I want to build up a new list in which every n-th element of an initial list is left out, e.g.:
from ['first', 'second', 'third', 'fourth', 'fifth', 'sixth', 'seventh']
make ['second', 'third', 'fifth', 'sixth'
because n = 3
How to do that?
Is it - first of all - correct to accomplish this by building up a new list, instead of trying to delete? For the latter I tried with deque
and rotate
but that ended up in confusion.
To build up a new list I was trying something with range(1,len(list),n)
but that are the element positions to be deleted and not the ones which are to be kept for the new list.
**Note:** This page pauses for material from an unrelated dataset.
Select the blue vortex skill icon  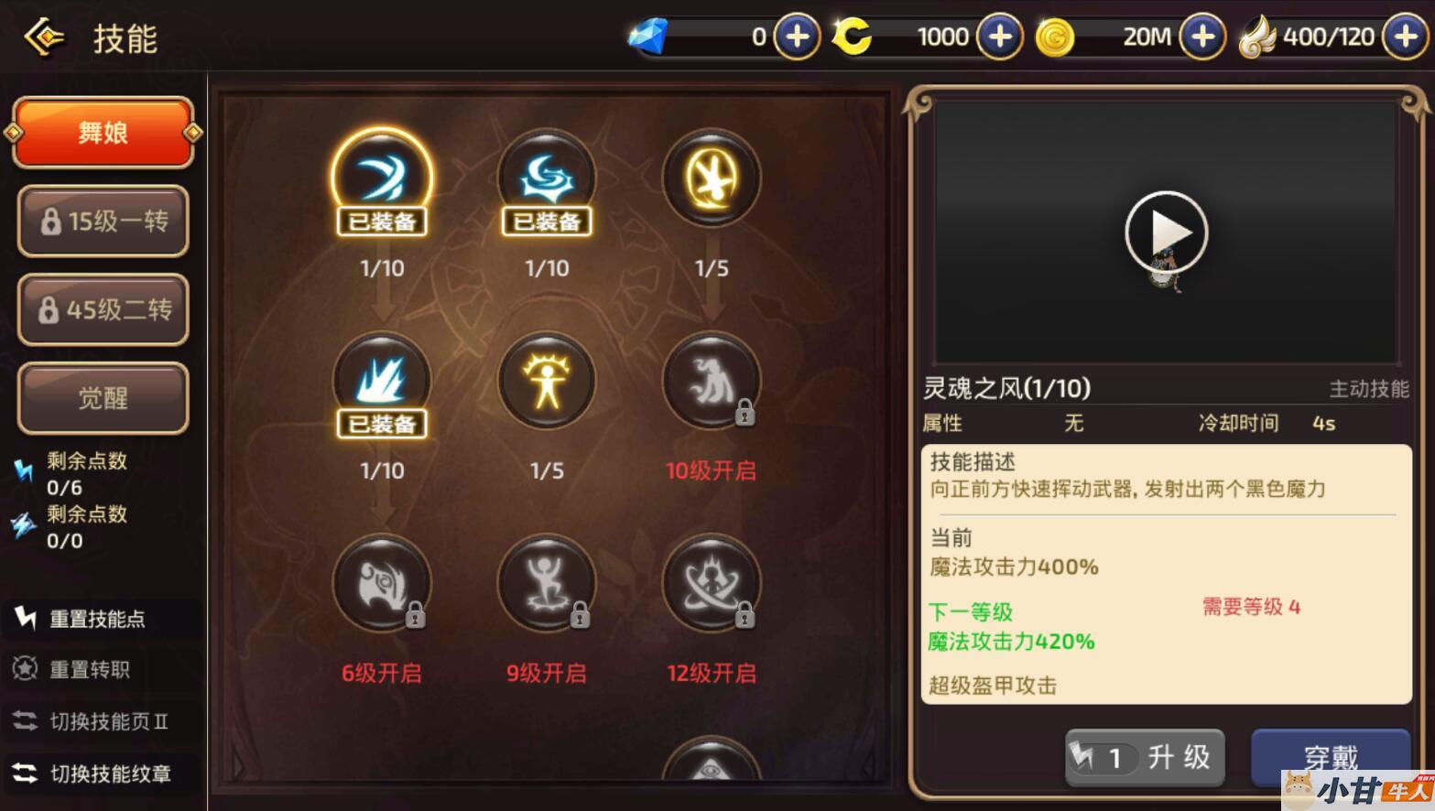click(x=547, y=178)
How do I get my desired list?
>>> [s for (i,s) in enumerate(['first', 'second', 'third', 'fourth', 'fifth', 'sixth', 'seventh']) if i%3]
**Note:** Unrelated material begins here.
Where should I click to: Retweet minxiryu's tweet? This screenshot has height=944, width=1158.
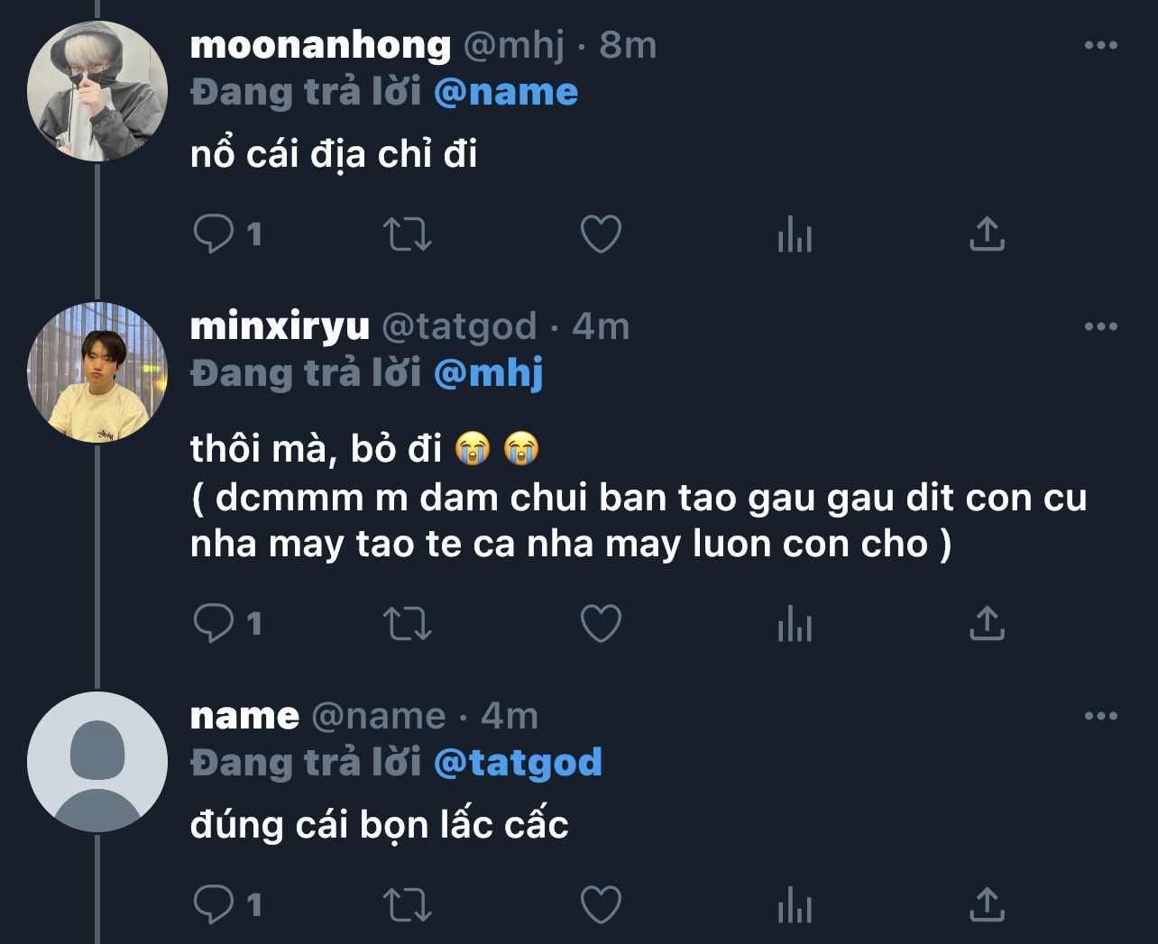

['second', 'third', 'fifth', 'sixth']
The answer in a few steps:
The enumerate
function gives a list of tuples with the index followed by the item:
>>> list(enumerate(['first', 'second', 'third', 'fourth', 'fifth', 'sixth', 'seventh']))
[(0, 'first'), (1, 'second'), (2, 'third'), (3, 'fourth'), (4, 'fifth'), (5, 'sixth'), (6, 'seventh')]
then you check if the index does not divide by three, and if so you include the item.